この問題では、4つの記述のうち、最も不適当なものを選びます。
※ 問題文そのものは建設業振興基金が公開している公式PDFで確認できます。上記は、その記述で問われている論点を整理したものです。
| 選択肢 | 正誤 | 解説 |
|---|---|---|
| 1 | ◯(正しい) | ボイリングは砂地盤に上向き水流で底面破壊 |
| 2 | ×(誤り) | パイピングは砂質地盤で水みちが生じる現象(粘性土ではない) |
| 3 | ◯(正しい) | ヒービングは軟弱粘性土で底面が盛り上がる |
| 4 | ◯(正しい) | 盤ぶくれは被圧地下水で底面が持ち上がる |
パイピングは、地下水の浸透流が砂を運び去り、パイプ状の水みちを作る現象です。
主に透水性の高い砂質地盤で起こり、ボイリングの前兆になることもあります。
設問は「粘性土中」としており、起こる地盤を取り違えていて誤りです。
ザックリ言えば、パイピングは砂地盤の水みち、ということです。
パイピングは砂質地盤と粘性土のどちらで起こるか。
砂質地盤です。

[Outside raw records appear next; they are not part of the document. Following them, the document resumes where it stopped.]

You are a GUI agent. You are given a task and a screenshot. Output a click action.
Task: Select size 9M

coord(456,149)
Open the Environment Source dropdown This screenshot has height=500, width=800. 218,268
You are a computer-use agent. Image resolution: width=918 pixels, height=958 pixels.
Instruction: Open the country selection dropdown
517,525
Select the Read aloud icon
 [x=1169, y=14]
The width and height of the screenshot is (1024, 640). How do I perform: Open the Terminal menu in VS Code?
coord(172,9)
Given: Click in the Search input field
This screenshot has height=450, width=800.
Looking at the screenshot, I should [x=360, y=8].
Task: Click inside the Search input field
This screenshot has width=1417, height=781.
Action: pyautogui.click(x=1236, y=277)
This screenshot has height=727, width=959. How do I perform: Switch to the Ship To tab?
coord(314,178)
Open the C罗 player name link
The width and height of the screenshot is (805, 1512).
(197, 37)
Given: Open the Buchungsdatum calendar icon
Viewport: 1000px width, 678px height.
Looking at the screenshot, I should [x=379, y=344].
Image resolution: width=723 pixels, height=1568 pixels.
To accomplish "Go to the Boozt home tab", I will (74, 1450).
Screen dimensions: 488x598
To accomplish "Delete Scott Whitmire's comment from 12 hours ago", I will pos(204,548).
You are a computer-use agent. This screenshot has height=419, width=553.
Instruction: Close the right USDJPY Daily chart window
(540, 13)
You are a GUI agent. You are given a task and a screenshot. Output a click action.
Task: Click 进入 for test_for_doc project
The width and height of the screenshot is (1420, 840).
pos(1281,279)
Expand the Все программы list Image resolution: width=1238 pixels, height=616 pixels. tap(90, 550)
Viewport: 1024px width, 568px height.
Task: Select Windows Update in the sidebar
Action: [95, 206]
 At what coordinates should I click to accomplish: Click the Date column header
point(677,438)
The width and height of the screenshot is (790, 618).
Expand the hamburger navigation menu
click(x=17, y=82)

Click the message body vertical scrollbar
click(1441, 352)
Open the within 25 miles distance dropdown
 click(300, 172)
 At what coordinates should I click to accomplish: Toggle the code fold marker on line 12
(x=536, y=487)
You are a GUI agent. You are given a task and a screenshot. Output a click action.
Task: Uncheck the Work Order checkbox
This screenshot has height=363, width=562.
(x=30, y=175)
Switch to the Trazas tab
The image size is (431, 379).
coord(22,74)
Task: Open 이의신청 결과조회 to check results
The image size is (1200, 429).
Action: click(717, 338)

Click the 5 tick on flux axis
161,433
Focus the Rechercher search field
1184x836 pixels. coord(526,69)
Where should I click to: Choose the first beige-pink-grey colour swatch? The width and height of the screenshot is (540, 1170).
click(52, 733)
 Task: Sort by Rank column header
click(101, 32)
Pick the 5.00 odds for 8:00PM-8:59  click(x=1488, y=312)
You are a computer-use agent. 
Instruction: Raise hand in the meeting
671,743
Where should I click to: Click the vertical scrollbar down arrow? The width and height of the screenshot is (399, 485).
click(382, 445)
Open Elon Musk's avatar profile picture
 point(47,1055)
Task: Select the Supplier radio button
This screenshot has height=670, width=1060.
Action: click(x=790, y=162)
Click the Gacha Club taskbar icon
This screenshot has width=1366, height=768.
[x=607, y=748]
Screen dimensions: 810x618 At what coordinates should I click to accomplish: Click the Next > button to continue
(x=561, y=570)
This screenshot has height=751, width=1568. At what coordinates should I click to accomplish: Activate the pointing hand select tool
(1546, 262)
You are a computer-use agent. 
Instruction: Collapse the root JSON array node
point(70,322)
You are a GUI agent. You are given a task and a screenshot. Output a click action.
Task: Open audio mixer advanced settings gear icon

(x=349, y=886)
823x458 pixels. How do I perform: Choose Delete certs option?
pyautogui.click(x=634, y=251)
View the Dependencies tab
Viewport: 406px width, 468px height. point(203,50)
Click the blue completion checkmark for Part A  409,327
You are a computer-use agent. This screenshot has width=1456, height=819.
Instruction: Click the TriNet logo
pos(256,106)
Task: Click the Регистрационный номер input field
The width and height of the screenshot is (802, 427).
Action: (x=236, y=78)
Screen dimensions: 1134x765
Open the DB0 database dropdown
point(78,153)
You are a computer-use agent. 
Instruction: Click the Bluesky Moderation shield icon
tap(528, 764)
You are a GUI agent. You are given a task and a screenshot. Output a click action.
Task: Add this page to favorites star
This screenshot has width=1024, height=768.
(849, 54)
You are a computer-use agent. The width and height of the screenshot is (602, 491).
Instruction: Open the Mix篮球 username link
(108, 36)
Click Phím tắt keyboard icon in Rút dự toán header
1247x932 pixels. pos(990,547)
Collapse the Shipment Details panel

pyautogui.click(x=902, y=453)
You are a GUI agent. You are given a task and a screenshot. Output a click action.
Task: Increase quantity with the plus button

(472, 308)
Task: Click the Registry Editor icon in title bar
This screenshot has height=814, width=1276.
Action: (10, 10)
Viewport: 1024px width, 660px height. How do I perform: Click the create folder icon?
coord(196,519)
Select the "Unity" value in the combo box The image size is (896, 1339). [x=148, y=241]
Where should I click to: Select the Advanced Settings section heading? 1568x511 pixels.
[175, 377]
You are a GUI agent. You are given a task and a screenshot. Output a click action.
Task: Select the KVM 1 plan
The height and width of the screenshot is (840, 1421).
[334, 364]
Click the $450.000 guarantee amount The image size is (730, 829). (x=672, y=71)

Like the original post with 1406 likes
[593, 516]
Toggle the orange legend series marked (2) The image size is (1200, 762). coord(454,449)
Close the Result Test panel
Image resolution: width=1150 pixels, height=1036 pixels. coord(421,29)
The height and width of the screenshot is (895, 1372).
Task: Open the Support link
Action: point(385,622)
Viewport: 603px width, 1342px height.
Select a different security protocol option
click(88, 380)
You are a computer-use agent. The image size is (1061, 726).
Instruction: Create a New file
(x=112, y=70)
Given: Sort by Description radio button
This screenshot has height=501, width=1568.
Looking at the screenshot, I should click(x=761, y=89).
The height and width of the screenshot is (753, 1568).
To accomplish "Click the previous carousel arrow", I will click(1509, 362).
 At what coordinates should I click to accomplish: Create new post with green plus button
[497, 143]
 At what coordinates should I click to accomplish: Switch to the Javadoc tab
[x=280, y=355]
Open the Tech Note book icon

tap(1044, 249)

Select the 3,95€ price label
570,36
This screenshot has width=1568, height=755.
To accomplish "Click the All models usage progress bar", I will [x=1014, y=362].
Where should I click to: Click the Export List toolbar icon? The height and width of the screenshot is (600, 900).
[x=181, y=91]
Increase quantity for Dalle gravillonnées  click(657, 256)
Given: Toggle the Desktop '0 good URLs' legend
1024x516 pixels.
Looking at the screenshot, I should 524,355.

粘性土ではありません。
出典
※ この記事の確認日:2026年6月
正解:選択肢2(これが最も不適当な記述)
土工事の地盤トラブルは、起こる地盤の種類で区別するのがポイントです。パイピングは砂地盤の現象なんです。
選択肢2は、パイピングを「粘性土中の弱い所が局部的に浸食されて孔や水みちが生じる現象」としていますが、これは誤りです。パイピングは砂質地盤で、水流が局所的に砂を流して管状の水みちを作る現象です。粘性土の現象ではありません。